The period of notice for the President is 12 months if employment is terminated by the company, and six months if terminated by the President. The period of notice for other members of the Group Management Team is a maximum of 12 months if employment is terminated by the company, and six months if terminated by the employee. In addition, severance pay of a maximum of 12 months salary may be paid in the event of termination of employment by the company.

Long-term share-based incentive program (LTIP 2019)
The Annual General Meeting 2018 resolved to establish a long-term share-based incentive program (LTIP 2019). LTIP 2019 replaces the
program that was resolved by the Annual General Meeting 2018 (LTIP 2018) under which no allocation was made.  As a result of the acquisition of FTZ and Inter-Team, the targets in LTIP 2018 were not achieved. The Board of Directors has decided to not change the targets, but rather discontinue LTIP 2018 in its entirety.

The fundamental reason for establishing LTIP 2019 is to align the shareholders’ interests with the interests of the company management and other key employees to ensure maximum long-term value creation and to encourage a personal shareholding in Mekonomen. In addition, the Board is of the opinion that LTIP 2019 will help Mekonomen to recruit and retain members of the company management and other key employees.

LTIP 2019 comprises a maximum of 19 employees, including the company management in Mekonomen and certain other key employees in the Group.
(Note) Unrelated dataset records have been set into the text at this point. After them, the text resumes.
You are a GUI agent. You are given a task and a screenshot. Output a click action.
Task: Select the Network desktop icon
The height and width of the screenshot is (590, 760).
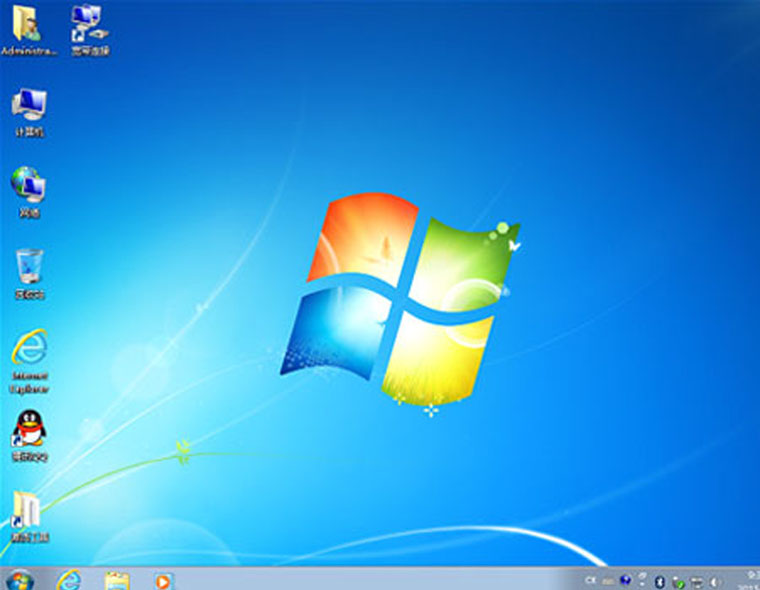tap(29, 192)
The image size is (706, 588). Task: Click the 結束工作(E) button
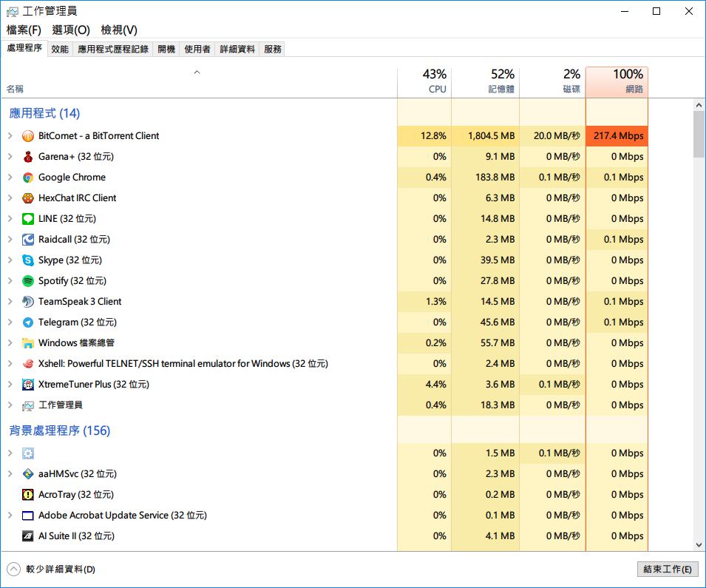pos(668,569)
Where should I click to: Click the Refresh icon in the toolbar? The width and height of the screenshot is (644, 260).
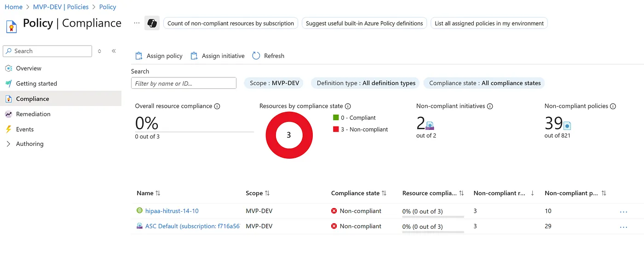pyautogui.click(x=256, y=56)
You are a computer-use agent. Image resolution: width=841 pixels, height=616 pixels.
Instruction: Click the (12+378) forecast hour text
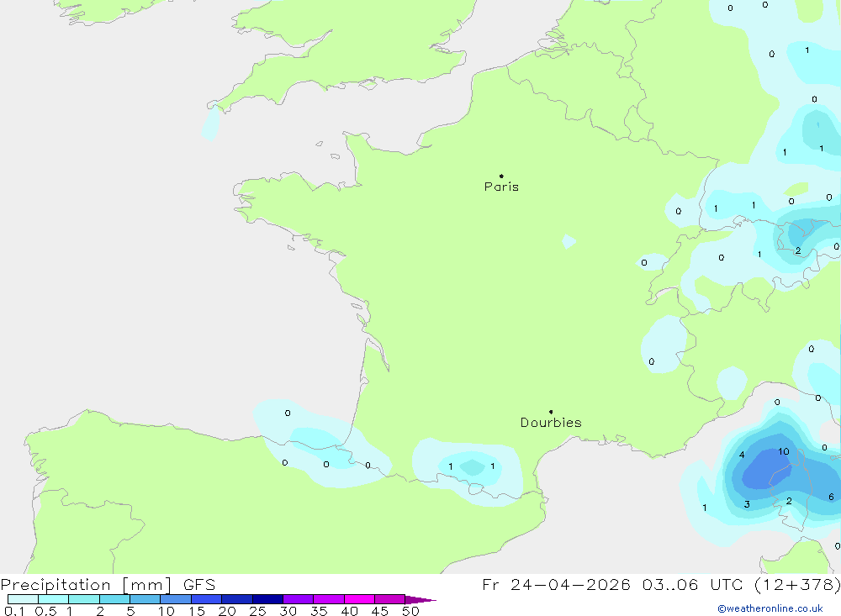pos(797,584)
Participation in LTIP 2019 requires a personal shareholding in Mekonomen. After the vesting period, the participants will be allocated shares in Mekonomen free of charge, provided that certain conditions are met. These conditions are linked to continued employment in the Mekonomen Group, a personal shareholding in Mekonomen, and certain financial key ratios and performance targets. The maximum number of shares in Mekonomen that can be allocated under LTIP 2019 shall be limited to 105,000 (including any compensation for dividends), which corresponds to approximately 0.19 per cent of the total number of shares and votes outstanding in the Company.